Elle parle également de la vie sous l'influence de drogues :

Lorsque vous êtes sous l'influence de drogues, votre cerveau arrête de fonctionner et vous ne pensez pas aux conséquences de vos actions. Au bout d'un certain moment, il vous importe peu d'être en prison ou pas et vous commettez des infractions.

Je me suis donc retrouvée encore une fois au fond. C'était comme une spirale diabolique. Il semblait que j'étais condamnée à être au fond. Condamnée par qui? Condamnée par moi-même ! J'ai fait ça moi-même ! Je me suis transformée en une esclave à la toxicodépendance, un monstre terrible qui vit sans peurs et sans larmes, avec des instincts à moitié morts, et avec le seul désir d'obtenir une drogue par tous les moyens.

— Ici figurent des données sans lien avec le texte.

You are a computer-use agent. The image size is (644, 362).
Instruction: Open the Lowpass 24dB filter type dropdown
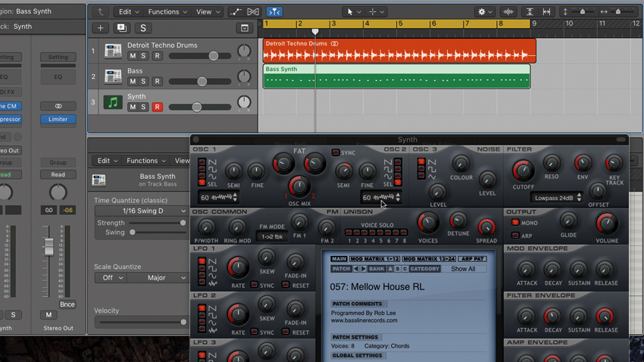[557, 198]
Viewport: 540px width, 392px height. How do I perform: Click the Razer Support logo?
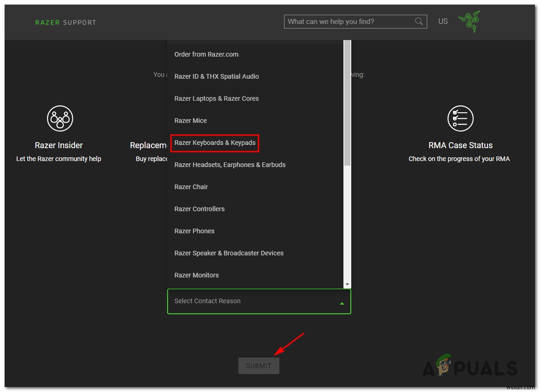coord(65,22)
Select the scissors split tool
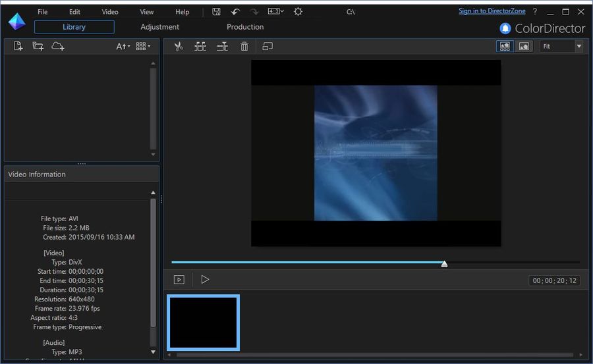The width and height of the screenshot is (593, 364). click(178, 46)
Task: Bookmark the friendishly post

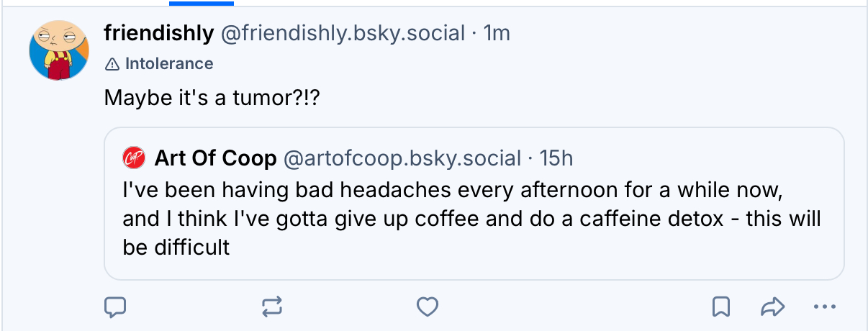Action: tap(720, 307)
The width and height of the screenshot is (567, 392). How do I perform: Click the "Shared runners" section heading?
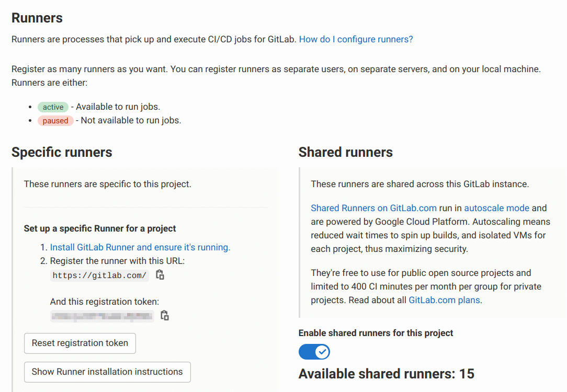[x=345, y=152]
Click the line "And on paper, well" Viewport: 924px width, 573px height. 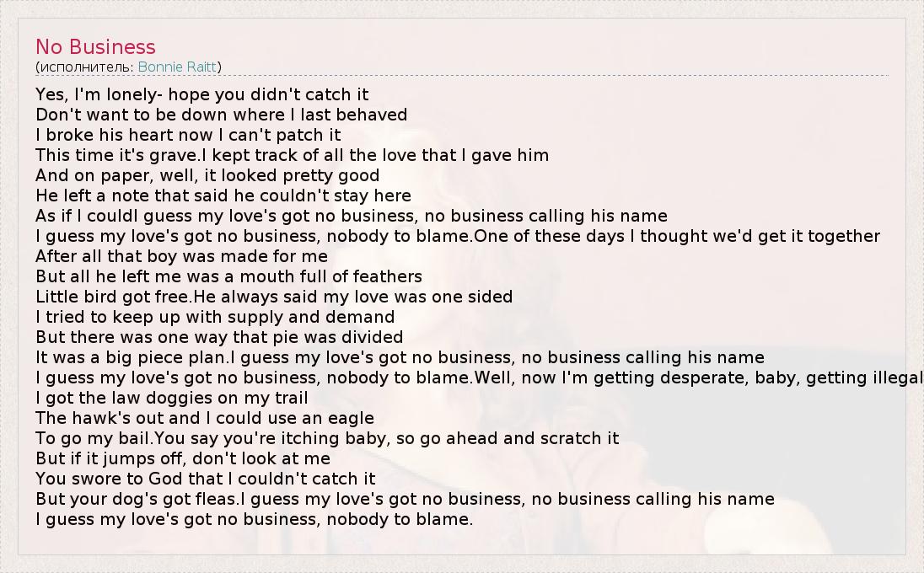(207, 175)
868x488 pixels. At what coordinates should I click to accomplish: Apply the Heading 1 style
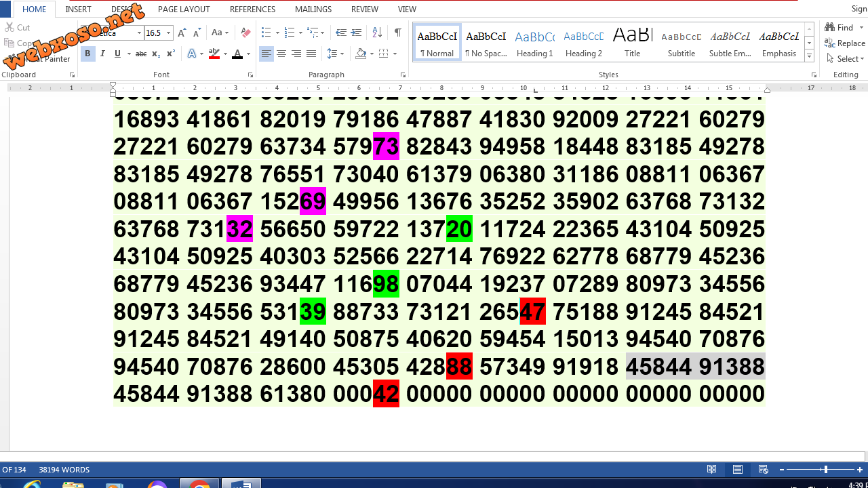(534, 43)
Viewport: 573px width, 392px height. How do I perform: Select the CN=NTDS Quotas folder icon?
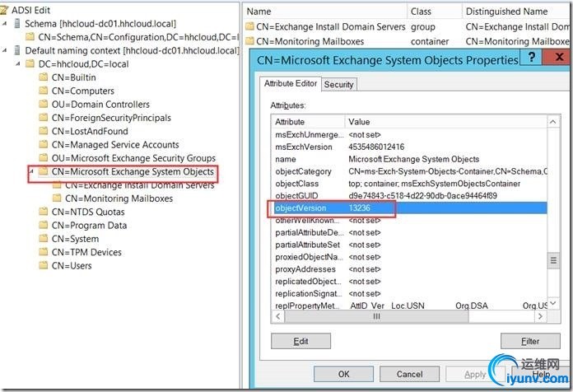click(43, 212)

J'ai soudainement réalisé que j'avais besoin de changer quelque chose en moi. Très sincèrement, pas une seule chose mais tout. Il n'est pas possible de faire des projets magnifiques et de se sentir plein d'énergie pour changer sa vie lorsqu'on est en prison, mais lorsque vous sortez de prison, vous recommencez à ruiner votre vie. Je ne peux pas accuser la société ou la crise économique. Je suis responsable de cette situation.

Après avoir compris ceci, j'ai eu une forte envie de changer et de changer ma façon de vivre. Ce n'est pas ma première tentative mais j'espère que cela sera la dernière. Je viens de réaliser que je gâche ma vie avec quelque chose qui n'en vaut pas la peine. J'ai également réalisé que je n'avais pas beaucoup de temps. J'ai peut-être déjà effectué 9/10 de ma vie, mais je peux faire en sorte que le dernier 1/10 soit différent.

J'ai lu un livre d'un homme très respecté dans mon milieu. Je me souviens encore d'une idée de ce livre. Lorsque d'une personne se noie, elle doit atteindre le fond, pousser et nager. Chacun a son propre fond. Allongée sur un lit dans un hôpital spécialisé dans la prise en charge des patients atteints par le VIH , j'ai réalisé que j'avais atteint mon fond et qu'il était temps de rassembler toute ma volonté et de faire l'escalade si je ne voulais pas devenir comme certains de mes amis.

Je suis consciente qu'il est beaucoup plus difficile d'escalader que de descendre mais j'ai des personnes autour de moi qui me soutiennent et qui peuvent m'aider si j'en ai besoin. Mon but est de briser le cercle vicieux.

Si je me suis réveillée aujourd'hui en pleine forme. Si je suis capable de marcher, de voir, de penser, cela signifie que j'ai de la chance… J'ai encore le temps de construire quelque chose et je crois que je peux réussir si je me concentre sur trois choses essentielles : m'occuper de ma santé, un travail intéressant, et la volonté de ne pas rechuter.